- _WORK INSTRUCTION_
Your task is to transcribe the entries exactly.
*** TASK DATA Section Begins ***
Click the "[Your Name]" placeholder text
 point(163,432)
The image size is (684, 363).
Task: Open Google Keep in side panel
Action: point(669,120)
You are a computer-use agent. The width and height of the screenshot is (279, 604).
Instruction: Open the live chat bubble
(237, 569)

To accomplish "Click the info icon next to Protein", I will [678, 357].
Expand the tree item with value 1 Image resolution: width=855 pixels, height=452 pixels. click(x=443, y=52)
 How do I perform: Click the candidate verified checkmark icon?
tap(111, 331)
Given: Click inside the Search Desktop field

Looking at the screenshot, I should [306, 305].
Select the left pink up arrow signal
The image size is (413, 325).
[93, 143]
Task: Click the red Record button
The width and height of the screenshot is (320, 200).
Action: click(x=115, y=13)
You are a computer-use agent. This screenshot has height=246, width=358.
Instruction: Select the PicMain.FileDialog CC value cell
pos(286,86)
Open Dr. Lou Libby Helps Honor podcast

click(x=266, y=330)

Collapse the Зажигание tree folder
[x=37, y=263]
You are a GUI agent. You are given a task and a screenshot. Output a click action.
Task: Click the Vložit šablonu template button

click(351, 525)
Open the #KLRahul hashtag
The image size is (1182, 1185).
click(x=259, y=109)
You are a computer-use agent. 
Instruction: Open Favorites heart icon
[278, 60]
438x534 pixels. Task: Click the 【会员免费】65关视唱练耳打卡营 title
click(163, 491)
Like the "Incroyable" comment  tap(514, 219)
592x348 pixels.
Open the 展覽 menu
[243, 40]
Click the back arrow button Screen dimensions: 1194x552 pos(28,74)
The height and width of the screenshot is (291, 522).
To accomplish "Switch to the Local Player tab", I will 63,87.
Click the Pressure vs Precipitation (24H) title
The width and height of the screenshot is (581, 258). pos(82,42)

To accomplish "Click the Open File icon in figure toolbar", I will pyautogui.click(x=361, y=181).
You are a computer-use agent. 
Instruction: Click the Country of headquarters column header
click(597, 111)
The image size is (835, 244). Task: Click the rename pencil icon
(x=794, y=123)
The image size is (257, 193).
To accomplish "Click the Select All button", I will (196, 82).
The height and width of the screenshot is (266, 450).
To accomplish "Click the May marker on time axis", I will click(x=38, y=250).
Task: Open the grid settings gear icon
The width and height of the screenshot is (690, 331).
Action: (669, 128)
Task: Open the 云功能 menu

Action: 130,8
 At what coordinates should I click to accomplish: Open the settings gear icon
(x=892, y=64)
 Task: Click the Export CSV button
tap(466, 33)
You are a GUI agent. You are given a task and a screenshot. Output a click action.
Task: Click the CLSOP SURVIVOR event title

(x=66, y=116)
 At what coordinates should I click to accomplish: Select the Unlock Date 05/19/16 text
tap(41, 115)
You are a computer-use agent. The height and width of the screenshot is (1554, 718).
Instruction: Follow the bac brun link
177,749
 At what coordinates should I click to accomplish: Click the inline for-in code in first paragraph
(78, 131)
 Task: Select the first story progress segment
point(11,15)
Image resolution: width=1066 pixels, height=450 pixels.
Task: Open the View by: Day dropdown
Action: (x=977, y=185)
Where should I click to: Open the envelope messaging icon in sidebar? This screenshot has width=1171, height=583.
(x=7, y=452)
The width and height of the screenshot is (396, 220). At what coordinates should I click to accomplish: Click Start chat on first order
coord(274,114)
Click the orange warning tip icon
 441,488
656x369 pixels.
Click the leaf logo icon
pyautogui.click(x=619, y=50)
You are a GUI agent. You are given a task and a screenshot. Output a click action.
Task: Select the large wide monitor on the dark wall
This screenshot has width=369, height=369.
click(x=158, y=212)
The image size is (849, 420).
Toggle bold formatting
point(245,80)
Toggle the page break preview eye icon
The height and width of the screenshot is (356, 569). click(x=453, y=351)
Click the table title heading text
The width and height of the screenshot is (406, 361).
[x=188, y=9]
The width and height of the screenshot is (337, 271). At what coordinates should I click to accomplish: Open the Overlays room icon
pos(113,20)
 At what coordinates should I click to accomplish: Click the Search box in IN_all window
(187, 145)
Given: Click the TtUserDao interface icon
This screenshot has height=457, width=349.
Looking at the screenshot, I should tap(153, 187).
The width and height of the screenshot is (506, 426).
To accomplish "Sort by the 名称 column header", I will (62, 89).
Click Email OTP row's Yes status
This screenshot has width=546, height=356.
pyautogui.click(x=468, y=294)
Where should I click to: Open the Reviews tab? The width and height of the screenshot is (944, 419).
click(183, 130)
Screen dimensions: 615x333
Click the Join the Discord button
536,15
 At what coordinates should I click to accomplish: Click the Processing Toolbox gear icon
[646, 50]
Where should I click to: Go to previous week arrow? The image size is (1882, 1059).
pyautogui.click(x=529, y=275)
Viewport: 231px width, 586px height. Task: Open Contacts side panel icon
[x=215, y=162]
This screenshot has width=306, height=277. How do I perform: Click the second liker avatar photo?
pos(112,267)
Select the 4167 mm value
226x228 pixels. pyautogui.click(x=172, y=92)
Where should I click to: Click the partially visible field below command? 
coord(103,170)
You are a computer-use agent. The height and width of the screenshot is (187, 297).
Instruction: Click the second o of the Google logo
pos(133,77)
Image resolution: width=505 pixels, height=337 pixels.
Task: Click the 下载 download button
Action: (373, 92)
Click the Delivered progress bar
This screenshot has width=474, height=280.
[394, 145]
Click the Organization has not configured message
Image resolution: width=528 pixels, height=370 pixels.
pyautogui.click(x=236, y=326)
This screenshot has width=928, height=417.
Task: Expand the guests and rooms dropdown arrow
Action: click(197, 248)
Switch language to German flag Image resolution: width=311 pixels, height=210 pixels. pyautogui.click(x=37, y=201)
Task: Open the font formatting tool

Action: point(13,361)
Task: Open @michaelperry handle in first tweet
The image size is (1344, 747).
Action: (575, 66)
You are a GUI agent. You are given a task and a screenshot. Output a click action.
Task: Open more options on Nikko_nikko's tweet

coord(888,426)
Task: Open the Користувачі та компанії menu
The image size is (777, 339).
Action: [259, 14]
*** TASK DATA Section Ends ***
- _TASK RESULT_
Click the "[Your Name]" placeholder text
 point(163,432)
The image size is (684, 363).
Task: Open Google Keep in side panel
Action: point(669,120)
You are a computer-use agent. The width and height of the screenshot is (279, 604).
Instruction: Open the live chat bubble
(237, 569)

To accomplish "Click the info icon next to Protein", I will [678, 357].
Expand the tree item with value 1 Image resolution: width=855 pixels, height=452 pixels. click(x=443, y=52)
 How do I perform: Click the candidate verified checkmark icon?
tap(111, 331)
Given: Click inside the Search Desktop field

Looking at the screenshot, I should [306, 305].
Select the left pink up arrow signal
The image size is (413, 325).
[93, 143]
Task: Click the red Record button
The width and height of the screenshot is (320, 200).
Action: click(x=115, y=13)
You are a computer-use agent. This screenshot has height=246, width=358.
Instruction: Select the PicMain.FileDialog CC value cell
pos(286,86)
Open Dr. Lou Libby Helps Honor podcast

click(x=266, y=330)

Collapse the Зажигание tree folder
[x=37, y=263]
You are a GUI agent. You are given a task and a screenshot. Output a click action.
Task: Click the Vložit šablonu template button

click(351, 525)
Open the #KLRahul hashtag
The image size is (1182, 1185).
click(x=259, y=109)
You are a computer-use agent. 
Instruction: Open Favorites heart icon
[278, 60]
438x534 pixels. Task: Click the 【会员免费】65关视唱练耳打卡营 title
click(163, 491)
Like the "Incroyable" comment  tap(514, 219)
592x348 pixels.
Open the 展覽 menu
[243, 40]
Click the back arrow button Screen dimensions: 1194x552 pos(28,74)
The height and width of the screenshot is (291, 522).
To accomplish "Switch to the Local Player tab", I will 63,87.
Click the Pressure vs Precipitation (24H) title
The width and height of the screenshot is (581, 258). pos(82,42)

To accomplish "Click the Open File icon in figure toolbar", I will pyautogui.click(x=361, y=181).
You are a computer-use agent. 
Instruction: Click the Country of headquarters column header
click(597, 111)
The image size is (835, 244). Task: Click the rename pencil icon
(x=794, y=123)
The image size is (257, 193).
To accomplish "Click the Select All button", I will (196, 82).
The height and width of the screenshot is (266, 450).
To accomplish "Click the May marker on time axis", I will click(x=38, y=250).
Task: Open the grid settings gear icon
The width and height of the screenshot is (690, 331).
Action: (669, 128)
Task: Open the 云功能 menu

Action: 130,8
 At what coordinates should I click to accomplish: Open the settings gear icon
(x=892, y=64)
 Task: Click the Export CSV button
tap(466, 33)
You are a GUI agent. You are given a task and a screenshot. Output a click action.
Task: Click the CLSOP SURVIVOR event title

(x=66, y=116)
 At what coordinates should I click to accomplish: Select the Unlock Date 05/19/16 text
tap(41, 115)
You are a computer-use agent. The height and width of the screenshot is (1554, 718).
Instruction: Follow the bac brun link
177,749
 At what coordinates should I click to accomplish: Click the inline for-in code in first paragraph
(78, 131)
 Task: Select the first story progress segment
point(11,15)
Image resolution: width=1066 pixels, height=450 pixels.
Task: Open the View by: Day dropdown
Action: (x=977, y=185)
Where should I click to: Open the envelope messaging icon in sidebar? This screenshot has width=1171, height=583.
(x=7, y=452)
The width and height of the screenshot is (396, 220). At what coordinates should I click to accomplish: Click Start chat on first order
coord(274,114)
Click the orange warning tip icon
 441,488
656x369 pixels.
Click the leaf logo icon
pyautogui.click(x=619, y=50)
You are a GUI agent. You are given a task and a screenshot. Output a click action.
Task: Select the large wide monitor on the dark wall
This screenshot has width=369, height=369.
click(x=158, y=212)
The image size is (849, 420).
Toggle bold formatting
point(245,80)
Toggle the page break preview eye icon
The height and width of the screenshot is (356, 569). click(x=453, y=351)
Click the table title heading text
The width and height of the screenshot is (406, 361).
[x=188, y=9]
The width and height of the screenshot is (337, 271). At what coordinates should I click to accomplish: Open the Overlays room icon
pos(113,20)
 At what coordinates should I click to accomplish: Click the Search box in IN_all window
(187, 145)
Given: Click the TtUserDao interface icon
This screenshot has height=457, width=349.
Looking at the screenshot, I should tap(153, 187).
The width and height of the screenshot is (506, 426).
To accomplish "Sort by the 名称 column header", I will (62, 89).
Click Email OTP row's Yes status
This screenshot has width=546, height=356.
pyautogui.click(x=468, y=294)
Where should I click to: Open the Reviews tab? The width and height of the screenshot is (944, 419).
click(183, 130)
Screen dimensions: 615x333
Click the Join the Discord button
536,15
 At what coordinates should I click to accomplish: Click the Processing Toolbox gear icon
[646, 50]
Where should I click to: Go to previous week arrow? The image size is (1882, 1059).
pyautogui.click(x=529, y=275)
Viewport: 231px width, 586px height. Task: Open Contacts side panel icon
[x=215, y=162]
This screenshot has width=306, height=277. How do I perform: Click the second liker avatar photo?
pos(112,267)
Select the 4167 mm value
226x228 pixels. pyautogui.click(x=172, y=92)
Where should I click to: Click the partially visible field below command? 
coord(103,170)
You are a computer-use agent. The height and width of the screenshot is (187, 297).
Instruction: Click the second o of the Google logo
pos(133,77)
Image resolution: width=505 pixels, height=337 pixels.
Task: Click the 下载 download button
Action: (373, 92)
Click the Delivered progress bar
This screenshot has width=474, height=280.
[394, 145]
Click the Organization has not configured message
Image resolution: width=528 pixels, height=370 pixels.
pyautogui.click(x=236, y=326)
This screenshot has width=928, height=417.
Task: Expand the guests and rooms dropdown arrow
Action: click(197, 248)
Switch language to German flag Image resolution: width=311 pixels, height=210 pixels. pyautogui.click(x=37, y=201)
Task: Open the font formatting tool

Action: point(13,361)
Task: Open @michaelperry handle in first tweet
The image size is (1344, 747).
Action: (575, 66)
You are a GUI agent. You are given a task and a screenshot. Output a click action.
Task: Open more options on Nikko_nikko's tweet

coord(888,426)
Task: Open the Користувачі та компанії menu
The image size is (777, 339).
Action: [259, 14]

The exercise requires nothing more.